(Exercise aim) Copy the listing word for word, from the line containing "What do you see at coordinates (1288, 30)" through the line containing "What do you see at coordinates (57, 31)", including both of those lines.

(Input for this task)
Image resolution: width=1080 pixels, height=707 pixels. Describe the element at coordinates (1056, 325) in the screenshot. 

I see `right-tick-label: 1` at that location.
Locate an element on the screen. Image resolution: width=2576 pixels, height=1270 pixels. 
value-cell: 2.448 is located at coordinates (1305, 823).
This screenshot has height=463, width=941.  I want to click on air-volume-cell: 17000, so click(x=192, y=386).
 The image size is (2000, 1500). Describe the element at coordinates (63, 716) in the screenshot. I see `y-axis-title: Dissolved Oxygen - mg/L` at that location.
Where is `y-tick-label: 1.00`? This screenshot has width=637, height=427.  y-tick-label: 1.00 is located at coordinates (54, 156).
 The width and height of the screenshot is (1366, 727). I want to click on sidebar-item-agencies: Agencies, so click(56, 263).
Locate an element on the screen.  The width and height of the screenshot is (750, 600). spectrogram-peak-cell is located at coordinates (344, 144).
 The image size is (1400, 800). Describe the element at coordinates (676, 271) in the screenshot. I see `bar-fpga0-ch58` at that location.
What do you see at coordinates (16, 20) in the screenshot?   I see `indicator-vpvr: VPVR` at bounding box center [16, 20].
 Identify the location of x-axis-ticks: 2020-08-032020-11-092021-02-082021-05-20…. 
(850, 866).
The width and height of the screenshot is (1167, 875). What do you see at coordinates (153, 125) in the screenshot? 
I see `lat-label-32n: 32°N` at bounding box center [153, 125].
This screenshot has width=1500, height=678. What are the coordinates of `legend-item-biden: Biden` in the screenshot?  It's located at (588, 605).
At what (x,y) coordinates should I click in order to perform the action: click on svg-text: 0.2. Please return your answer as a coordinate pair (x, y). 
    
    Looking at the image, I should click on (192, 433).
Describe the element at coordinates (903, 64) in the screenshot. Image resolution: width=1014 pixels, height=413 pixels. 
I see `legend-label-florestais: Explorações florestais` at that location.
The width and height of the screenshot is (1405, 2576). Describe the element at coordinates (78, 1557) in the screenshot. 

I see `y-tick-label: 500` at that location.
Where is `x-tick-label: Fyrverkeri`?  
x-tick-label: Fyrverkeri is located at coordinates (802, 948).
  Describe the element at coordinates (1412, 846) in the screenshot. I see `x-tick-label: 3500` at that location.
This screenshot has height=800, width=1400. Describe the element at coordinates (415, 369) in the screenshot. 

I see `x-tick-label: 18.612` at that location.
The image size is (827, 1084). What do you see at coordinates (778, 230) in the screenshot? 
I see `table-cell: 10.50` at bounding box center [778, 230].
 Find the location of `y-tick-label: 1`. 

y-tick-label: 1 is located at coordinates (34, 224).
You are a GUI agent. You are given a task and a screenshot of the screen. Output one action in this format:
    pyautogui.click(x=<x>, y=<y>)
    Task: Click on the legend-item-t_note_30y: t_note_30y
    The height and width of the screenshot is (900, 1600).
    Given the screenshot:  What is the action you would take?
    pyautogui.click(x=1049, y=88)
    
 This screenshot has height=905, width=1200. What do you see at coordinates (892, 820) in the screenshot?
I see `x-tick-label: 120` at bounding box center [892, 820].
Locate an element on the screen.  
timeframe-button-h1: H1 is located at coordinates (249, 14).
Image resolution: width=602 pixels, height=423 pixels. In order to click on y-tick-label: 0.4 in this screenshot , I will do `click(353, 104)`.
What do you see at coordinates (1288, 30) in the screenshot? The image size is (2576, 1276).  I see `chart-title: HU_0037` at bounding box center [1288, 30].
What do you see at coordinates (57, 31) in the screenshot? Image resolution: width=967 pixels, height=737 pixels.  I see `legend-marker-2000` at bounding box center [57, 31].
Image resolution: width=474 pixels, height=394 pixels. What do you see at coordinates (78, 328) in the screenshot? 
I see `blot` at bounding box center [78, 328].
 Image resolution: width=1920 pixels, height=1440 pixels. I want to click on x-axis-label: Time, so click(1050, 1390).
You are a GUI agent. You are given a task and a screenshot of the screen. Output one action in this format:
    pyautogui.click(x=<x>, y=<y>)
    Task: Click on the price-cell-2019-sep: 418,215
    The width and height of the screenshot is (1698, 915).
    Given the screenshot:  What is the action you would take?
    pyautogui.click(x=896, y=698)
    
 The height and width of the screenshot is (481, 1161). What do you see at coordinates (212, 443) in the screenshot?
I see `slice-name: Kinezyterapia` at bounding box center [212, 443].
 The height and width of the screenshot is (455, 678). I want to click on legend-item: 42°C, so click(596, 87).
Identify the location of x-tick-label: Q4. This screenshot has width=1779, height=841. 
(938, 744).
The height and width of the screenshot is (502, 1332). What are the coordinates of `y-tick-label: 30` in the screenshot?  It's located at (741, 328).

(Response area)
What do you see at coordinates (1288, 30) in the screenshot? The image size is (2576, 1276).  I see `chart-title: HU_0037` at bounding box center [1288, 30].
What do you see at coordinates (57, 31) in the screenshot? Image resolution: width=967 pixels, height=737 pixels.  I see `legend-marker-2000` at bounding box center [57, 31].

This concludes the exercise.